Slow running queries are automatically logged to the Server Logs with an Info trace level. These lines will look something like

2016-11-17 00:31:39.8557    285  INFO  Reader took 309ms (1ms until the first record): SELECT * FROM dbo.[Project] ORDER BY Id

By updating your server logging to verbose, further information will be recorded if a large number of concurrent transactions appear to be active at any one time.

2016-08-18 23:59:50.5834   2266  INFO  There are a high number of transactions active.

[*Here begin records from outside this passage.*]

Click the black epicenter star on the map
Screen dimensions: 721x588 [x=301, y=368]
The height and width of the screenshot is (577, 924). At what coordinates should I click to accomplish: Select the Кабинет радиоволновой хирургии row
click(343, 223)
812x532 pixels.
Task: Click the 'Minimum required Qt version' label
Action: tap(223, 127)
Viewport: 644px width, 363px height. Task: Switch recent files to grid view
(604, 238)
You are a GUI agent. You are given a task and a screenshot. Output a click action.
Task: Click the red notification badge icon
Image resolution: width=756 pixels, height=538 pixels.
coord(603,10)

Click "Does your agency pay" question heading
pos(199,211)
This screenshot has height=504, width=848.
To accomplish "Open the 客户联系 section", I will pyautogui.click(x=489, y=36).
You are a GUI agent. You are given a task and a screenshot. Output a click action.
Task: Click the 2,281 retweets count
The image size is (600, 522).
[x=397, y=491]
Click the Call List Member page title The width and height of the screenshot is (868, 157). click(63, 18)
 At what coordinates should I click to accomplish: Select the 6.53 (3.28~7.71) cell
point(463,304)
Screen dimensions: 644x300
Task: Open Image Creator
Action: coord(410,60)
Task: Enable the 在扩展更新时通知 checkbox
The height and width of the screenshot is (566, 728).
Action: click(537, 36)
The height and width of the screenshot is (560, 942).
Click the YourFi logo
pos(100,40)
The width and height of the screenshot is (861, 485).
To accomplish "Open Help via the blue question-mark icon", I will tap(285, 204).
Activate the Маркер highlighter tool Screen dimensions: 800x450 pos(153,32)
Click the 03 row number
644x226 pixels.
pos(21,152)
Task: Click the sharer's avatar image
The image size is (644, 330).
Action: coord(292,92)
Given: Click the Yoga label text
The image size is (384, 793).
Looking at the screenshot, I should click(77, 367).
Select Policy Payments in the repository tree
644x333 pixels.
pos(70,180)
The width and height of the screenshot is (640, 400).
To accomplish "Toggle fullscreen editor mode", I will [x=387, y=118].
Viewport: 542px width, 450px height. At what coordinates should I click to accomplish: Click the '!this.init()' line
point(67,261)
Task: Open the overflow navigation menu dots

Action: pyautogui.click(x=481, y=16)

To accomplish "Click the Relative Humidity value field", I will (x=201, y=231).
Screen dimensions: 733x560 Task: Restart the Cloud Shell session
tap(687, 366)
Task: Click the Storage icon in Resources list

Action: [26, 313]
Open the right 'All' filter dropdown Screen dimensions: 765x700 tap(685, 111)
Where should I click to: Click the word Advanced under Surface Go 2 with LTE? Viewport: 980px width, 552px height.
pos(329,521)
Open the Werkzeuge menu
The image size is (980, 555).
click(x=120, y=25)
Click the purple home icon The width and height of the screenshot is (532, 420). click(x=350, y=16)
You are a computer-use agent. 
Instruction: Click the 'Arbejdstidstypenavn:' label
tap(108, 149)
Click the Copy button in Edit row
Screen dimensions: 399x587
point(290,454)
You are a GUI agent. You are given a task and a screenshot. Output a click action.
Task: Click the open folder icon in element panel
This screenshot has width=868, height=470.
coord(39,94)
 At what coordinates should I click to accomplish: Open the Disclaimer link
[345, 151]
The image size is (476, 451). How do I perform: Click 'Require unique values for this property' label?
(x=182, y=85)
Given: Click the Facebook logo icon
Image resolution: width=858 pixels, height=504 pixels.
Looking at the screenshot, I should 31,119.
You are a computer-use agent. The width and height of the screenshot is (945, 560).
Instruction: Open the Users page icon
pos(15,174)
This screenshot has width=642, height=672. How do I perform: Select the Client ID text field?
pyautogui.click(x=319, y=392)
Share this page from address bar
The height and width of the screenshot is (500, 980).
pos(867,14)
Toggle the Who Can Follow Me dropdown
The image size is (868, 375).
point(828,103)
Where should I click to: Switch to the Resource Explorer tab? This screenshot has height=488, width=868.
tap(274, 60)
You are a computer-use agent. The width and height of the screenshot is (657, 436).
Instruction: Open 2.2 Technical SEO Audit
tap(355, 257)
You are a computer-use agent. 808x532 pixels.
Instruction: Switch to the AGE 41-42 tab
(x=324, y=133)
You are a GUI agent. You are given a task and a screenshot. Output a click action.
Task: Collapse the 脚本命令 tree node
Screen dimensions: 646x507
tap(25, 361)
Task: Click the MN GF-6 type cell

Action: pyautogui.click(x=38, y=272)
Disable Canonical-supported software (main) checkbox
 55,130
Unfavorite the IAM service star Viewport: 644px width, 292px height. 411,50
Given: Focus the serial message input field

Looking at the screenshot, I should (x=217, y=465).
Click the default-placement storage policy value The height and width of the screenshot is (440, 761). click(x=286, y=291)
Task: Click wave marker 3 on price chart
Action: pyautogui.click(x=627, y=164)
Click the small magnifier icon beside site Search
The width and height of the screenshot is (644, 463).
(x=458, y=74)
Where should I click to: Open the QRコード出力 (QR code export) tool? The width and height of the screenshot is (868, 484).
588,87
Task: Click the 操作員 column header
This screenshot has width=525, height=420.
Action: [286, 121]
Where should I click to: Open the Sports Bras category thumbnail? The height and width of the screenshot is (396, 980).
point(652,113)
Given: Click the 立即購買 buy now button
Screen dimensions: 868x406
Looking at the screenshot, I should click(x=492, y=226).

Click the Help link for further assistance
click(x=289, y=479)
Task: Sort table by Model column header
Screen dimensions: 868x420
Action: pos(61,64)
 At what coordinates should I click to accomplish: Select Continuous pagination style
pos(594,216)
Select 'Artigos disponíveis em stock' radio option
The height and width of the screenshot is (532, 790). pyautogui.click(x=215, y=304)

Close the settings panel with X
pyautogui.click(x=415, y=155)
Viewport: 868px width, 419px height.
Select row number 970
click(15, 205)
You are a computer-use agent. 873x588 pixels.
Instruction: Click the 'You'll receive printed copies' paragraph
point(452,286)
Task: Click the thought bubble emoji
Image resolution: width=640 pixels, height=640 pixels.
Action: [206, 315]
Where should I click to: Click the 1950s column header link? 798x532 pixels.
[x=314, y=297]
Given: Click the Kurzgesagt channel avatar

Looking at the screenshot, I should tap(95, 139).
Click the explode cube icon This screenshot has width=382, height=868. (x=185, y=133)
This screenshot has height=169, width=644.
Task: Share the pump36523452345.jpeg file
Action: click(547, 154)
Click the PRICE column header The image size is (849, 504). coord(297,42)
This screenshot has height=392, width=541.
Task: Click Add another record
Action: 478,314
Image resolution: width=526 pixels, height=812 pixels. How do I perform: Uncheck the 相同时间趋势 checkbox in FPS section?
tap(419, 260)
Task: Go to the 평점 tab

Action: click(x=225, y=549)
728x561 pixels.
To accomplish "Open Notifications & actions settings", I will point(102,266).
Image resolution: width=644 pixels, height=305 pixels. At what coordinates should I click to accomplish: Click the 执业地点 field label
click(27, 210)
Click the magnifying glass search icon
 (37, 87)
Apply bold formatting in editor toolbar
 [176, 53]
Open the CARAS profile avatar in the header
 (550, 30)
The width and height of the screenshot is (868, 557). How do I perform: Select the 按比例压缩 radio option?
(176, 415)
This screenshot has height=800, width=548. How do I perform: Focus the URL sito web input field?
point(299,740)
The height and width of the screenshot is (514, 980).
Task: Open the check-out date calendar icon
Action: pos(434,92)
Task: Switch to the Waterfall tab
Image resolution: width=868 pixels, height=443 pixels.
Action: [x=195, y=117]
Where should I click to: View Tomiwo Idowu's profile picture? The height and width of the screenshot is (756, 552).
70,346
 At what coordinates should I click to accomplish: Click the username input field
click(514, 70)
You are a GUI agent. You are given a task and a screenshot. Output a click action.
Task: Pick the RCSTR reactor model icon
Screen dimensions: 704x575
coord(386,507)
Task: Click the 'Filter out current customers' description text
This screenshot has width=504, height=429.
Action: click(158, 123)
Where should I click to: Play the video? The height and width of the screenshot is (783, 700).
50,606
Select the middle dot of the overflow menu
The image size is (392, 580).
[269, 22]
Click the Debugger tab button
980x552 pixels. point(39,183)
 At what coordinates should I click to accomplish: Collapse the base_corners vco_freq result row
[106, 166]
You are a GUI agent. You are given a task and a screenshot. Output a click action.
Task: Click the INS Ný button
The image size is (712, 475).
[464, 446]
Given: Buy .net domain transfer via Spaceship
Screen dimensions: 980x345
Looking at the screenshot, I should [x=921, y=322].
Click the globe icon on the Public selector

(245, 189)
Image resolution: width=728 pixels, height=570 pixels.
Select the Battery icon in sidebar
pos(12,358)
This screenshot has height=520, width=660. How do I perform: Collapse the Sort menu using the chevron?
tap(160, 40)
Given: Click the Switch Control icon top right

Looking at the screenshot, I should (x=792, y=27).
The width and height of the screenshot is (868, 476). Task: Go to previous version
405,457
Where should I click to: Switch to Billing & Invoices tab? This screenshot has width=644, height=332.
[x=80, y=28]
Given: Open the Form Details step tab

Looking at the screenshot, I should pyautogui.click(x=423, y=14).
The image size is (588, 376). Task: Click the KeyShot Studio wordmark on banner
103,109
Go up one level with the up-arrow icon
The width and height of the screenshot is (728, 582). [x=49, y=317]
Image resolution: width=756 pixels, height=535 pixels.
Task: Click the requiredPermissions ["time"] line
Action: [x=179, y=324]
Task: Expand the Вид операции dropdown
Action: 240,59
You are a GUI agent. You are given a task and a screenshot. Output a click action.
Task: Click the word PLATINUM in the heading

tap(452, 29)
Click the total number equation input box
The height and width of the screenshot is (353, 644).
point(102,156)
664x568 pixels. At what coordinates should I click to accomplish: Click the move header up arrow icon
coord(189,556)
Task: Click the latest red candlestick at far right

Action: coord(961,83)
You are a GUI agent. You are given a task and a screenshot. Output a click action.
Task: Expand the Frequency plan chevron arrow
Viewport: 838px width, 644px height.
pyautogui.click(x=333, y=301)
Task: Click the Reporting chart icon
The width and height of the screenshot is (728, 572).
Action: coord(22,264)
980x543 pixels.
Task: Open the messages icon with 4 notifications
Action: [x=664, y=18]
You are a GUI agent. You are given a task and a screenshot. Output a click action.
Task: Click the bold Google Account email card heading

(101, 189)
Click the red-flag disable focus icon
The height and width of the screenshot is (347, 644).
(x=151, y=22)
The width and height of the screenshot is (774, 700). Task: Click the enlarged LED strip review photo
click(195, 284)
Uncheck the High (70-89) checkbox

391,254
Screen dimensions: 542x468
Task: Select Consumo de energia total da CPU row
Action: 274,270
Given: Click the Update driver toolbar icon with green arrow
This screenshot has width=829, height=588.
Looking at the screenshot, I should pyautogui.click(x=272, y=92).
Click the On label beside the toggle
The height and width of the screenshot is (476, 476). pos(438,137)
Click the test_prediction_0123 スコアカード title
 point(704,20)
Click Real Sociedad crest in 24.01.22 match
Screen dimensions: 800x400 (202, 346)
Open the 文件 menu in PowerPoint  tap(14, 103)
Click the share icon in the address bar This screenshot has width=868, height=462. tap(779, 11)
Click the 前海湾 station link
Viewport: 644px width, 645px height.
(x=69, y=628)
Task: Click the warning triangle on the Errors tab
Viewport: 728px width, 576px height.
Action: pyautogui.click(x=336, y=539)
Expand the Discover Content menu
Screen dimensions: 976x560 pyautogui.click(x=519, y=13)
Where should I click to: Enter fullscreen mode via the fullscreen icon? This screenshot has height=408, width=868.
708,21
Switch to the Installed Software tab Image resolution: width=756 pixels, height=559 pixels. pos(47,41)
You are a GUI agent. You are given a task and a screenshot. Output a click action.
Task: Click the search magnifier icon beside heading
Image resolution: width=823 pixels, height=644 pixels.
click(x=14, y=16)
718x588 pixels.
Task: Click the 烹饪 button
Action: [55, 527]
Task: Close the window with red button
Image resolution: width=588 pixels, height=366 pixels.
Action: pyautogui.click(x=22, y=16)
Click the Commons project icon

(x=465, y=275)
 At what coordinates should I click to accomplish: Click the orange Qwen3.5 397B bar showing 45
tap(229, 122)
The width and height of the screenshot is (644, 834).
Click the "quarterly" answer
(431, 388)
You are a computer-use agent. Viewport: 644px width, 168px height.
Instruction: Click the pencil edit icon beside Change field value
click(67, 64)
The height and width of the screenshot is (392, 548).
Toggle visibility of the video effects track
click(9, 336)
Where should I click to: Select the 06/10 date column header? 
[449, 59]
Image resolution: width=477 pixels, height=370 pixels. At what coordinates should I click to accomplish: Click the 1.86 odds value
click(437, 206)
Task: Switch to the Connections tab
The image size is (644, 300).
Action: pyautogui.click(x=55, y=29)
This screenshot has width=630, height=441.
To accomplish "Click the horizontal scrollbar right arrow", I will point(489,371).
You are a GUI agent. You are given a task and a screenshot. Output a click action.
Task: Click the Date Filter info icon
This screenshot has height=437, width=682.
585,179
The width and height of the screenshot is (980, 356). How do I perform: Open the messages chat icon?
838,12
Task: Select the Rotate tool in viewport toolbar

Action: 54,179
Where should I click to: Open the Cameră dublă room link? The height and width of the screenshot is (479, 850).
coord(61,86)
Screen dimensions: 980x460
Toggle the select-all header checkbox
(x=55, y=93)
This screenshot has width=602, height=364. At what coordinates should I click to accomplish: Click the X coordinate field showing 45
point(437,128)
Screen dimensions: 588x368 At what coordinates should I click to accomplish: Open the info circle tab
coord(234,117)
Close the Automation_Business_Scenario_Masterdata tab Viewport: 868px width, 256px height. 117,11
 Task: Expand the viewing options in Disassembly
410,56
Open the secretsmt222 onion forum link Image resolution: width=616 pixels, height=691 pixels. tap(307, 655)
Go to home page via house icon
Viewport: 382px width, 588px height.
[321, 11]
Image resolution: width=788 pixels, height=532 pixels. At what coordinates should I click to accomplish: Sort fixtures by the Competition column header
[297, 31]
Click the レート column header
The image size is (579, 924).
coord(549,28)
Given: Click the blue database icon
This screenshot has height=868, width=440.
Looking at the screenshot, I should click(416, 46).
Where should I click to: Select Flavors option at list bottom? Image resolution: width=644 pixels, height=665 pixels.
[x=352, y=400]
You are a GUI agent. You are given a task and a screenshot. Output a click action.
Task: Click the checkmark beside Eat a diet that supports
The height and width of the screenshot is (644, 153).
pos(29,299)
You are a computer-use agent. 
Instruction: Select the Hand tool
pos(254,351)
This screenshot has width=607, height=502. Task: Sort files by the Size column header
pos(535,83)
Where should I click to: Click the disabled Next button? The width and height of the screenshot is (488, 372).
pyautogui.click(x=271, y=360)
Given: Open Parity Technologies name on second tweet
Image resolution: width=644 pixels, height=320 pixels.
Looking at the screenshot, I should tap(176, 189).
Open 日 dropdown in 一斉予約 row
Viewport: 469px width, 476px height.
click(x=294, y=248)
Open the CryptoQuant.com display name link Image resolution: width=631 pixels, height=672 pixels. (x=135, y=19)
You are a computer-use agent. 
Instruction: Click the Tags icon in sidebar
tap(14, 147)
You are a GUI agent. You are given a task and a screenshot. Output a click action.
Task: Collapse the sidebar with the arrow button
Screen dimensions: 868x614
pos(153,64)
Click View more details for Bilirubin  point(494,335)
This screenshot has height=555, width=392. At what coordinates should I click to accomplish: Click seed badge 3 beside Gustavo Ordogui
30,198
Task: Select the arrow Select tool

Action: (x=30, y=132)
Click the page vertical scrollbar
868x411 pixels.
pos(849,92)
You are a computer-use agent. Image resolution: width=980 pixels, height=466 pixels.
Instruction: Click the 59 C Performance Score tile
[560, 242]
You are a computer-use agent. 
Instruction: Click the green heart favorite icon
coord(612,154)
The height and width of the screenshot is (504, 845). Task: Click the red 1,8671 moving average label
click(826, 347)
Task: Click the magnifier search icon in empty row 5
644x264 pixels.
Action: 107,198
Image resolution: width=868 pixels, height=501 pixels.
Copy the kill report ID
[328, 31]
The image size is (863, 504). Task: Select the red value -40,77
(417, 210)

The below information may help the Octopus team diagnose the problem:
Now: 2016-08-18T23:59:50

Transaction with 0 commands started at 2016-08-16T18:38:38 (192,072.09 seconds ago)
Transaction with 0 commands started at 2016-08-16T18:38:38 (192,072.07 seconds ago)

Providing these logs in your support ticket that correlate to the times that you noticed the performance problems will further help us to diagnose what could be improved.

Improvements going forward

Providing as much information as possible regarding what actions you are performing to the server, along with the subsequent requests that the server is making, will best help us to further improve the performance of Octopus for all users. While we can't guarantee that we will be able to squeeze improvements out of every situation, every bit helps. We do also have an outstanding GitHub ticket #2673 that may help us avoid the upgrade problems described above that occur when custom indexes exist. Once this is in place we will be more likely to recommend custom schema changes that suit your particular needs.